Mary takes the podium (figuratively) to talk about live web search.

  • Why do you get different search results from different search services?
  • Google was created for the static web; pagerank is a measure of people’s interest in a certain site, and Google leveraged pagerank (links, essentially) to make keyword search work. It went and found the “most relevant” site based on pagerank.
  • So new search (blogsearch) brings in key word matches, but in reverse chronological order. The new search, Link Search, yields everything that has linked to a url.
  • The different types of searches are good for different types of content: static search (the first one) is best for a static-type page (a bank’s home site), live search is better for rapidly changing content like that on blogs.
  • Bloglines keeps all links from all the time they’ve existed, but Technorati only keeps incoming links for 6 months. (Which, to me, makes sense - you don’t want to give an unhealthy weight to blogs that have been around forever or blogs that are no longer active).
  • Alexa provides a flawed metric because it counts visits to a site based on a toolbar that is voluntarily installed on Internet Explorer browsers only.
  • For a complete picture, you should look for the number of inbound links, the number of comments, the frequency of blogging a topic, RSS subscribers, and tagged URLs - like in del.icio.us
  • Mary says that to monitor the blogosphere, you should look for posts and comments that follow conversations within a sphere of blogging, in addition to individual, unconnected posts.

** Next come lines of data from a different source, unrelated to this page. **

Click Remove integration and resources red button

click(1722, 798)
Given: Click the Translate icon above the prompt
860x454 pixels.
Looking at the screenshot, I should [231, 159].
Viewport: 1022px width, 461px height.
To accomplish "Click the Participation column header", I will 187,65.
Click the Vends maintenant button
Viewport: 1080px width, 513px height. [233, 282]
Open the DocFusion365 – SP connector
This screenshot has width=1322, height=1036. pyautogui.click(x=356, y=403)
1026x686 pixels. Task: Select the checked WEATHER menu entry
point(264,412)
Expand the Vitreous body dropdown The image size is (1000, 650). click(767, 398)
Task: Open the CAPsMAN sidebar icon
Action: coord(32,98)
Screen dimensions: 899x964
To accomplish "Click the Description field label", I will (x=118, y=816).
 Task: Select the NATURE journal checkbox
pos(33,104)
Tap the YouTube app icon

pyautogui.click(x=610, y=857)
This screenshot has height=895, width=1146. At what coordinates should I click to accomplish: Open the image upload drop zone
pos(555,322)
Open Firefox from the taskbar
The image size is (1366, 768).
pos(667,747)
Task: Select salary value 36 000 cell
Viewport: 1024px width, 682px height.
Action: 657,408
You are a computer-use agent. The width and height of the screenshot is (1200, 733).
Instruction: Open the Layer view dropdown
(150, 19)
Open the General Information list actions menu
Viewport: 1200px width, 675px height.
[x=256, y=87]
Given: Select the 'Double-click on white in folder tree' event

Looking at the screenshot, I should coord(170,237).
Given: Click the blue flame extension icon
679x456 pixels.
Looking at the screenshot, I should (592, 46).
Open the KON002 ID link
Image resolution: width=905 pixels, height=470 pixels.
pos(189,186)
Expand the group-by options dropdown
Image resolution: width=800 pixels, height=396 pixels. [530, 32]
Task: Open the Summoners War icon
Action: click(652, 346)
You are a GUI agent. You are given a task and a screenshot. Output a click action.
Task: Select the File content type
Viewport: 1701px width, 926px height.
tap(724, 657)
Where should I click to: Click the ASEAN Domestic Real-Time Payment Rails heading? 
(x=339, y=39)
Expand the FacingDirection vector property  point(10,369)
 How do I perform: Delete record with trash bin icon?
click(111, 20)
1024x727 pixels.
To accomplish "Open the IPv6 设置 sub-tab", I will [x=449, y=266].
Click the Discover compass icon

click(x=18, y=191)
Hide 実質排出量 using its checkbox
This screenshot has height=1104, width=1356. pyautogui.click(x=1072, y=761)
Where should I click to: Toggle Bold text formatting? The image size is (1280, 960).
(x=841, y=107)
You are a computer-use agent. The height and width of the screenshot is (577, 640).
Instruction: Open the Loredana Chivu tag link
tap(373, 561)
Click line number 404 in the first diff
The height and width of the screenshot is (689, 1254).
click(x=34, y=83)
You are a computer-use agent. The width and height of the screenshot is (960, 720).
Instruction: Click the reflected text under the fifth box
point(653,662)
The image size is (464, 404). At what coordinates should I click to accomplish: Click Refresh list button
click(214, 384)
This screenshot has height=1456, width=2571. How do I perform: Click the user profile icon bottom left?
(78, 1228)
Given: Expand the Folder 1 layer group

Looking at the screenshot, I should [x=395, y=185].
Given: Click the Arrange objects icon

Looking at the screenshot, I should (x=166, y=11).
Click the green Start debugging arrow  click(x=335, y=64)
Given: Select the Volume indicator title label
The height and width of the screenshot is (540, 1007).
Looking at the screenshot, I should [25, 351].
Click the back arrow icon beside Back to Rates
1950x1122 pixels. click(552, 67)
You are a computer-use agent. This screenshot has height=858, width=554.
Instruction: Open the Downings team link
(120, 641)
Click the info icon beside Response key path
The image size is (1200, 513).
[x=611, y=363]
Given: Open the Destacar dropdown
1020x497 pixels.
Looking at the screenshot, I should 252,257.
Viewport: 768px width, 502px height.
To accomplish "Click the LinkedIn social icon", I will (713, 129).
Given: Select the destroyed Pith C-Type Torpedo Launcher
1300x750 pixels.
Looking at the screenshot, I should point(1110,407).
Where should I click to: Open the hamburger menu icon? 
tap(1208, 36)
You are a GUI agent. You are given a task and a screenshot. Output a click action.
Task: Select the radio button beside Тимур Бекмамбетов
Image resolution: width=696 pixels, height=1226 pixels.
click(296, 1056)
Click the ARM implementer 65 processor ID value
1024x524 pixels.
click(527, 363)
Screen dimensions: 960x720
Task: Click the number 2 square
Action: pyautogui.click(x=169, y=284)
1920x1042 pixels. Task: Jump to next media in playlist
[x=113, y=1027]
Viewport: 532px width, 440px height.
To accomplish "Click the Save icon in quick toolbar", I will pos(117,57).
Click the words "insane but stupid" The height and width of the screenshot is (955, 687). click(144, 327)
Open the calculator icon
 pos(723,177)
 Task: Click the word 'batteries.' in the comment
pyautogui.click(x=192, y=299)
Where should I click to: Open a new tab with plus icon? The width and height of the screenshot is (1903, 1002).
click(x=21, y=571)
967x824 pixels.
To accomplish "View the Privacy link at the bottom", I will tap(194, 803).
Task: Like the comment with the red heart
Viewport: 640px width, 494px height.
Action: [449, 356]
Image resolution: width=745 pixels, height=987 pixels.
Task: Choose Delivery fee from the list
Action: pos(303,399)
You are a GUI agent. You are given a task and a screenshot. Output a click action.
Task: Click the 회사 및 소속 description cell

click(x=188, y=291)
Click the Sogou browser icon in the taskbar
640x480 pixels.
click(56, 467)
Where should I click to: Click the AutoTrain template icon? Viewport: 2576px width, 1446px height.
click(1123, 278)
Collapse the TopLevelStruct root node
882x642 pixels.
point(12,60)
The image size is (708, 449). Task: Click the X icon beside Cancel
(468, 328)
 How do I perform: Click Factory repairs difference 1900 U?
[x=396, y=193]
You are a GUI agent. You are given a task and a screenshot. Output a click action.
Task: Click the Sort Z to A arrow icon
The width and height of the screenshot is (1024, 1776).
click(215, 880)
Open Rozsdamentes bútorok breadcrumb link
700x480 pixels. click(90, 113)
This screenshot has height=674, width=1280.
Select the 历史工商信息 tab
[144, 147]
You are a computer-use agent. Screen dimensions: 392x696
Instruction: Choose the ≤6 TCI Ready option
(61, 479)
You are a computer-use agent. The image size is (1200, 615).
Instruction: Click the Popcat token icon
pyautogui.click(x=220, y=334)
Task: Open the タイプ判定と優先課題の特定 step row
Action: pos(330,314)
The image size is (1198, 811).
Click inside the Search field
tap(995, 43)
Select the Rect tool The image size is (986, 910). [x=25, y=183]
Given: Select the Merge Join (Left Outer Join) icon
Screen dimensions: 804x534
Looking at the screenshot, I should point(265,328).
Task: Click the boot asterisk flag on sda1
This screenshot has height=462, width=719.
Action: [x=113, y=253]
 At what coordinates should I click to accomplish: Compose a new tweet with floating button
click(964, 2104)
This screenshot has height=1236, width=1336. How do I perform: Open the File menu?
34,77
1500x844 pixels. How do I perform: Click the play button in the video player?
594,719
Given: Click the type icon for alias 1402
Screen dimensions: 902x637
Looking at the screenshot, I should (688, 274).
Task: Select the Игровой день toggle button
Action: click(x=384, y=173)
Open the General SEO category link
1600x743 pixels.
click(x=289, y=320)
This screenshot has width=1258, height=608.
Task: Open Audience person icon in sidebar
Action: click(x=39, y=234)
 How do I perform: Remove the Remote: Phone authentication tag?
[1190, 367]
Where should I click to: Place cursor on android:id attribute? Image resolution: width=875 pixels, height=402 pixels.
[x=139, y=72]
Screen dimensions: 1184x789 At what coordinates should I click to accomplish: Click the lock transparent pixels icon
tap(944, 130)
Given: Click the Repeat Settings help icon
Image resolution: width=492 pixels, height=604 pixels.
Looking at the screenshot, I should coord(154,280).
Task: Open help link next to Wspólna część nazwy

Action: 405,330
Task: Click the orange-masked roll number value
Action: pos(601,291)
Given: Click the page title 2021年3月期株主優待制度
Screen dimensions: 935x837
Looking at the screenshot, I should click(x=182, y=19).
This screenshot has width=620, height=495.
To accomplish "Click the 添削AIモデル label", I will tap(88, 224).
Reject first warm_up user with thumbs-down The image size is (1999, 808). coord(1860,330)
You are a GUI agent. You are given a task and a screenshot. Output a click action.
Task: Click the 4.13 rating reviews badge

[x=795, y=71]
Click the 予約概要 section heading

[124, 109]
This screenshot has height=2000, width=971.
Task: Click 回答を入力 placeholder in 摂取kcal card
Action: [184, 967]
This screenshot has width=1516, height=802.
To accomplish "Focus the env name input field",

Now Halley is taking a turn to speak:

  • How do you go about finding RSS feeds on sites that you aren’t sure have feeds. CNN, for example: One way to do it is to look for the little orange chicklet that says XML, RSS, or something like that. It’s often crazy difficult to find
  • There is a question about IE7: is IE support of RSS bring RSS closer to adoption. Dave Taylor says he thinks it’s an irrelevant blip. Unless they promote that as a main feature (say when you come to a site with an RSS feed, IE pops up and say “would you like to subscribe?”), then it would be significant.
  • Question: What’s the deal with reposting/reblogging feeds? Answer: Use a short feed for commercial use - in other words, don’t allow people to grab the whole article via RSS, people have to go to your site to get the full thing.
  • Monitor your company name use on FlickR
  • Question: how do you get a feed from a site, rich with content, not offering a feed? Answer: Well, Mary thinks you should respect their choice not to have a feed. But you could also hack the robots.txt and create an RSS feed for the site, although that’s somewhat technical. You could also use Google Alerts (searches google for a phrase, grabs the top 500 results, and then brings the new items to you in an RSS feed).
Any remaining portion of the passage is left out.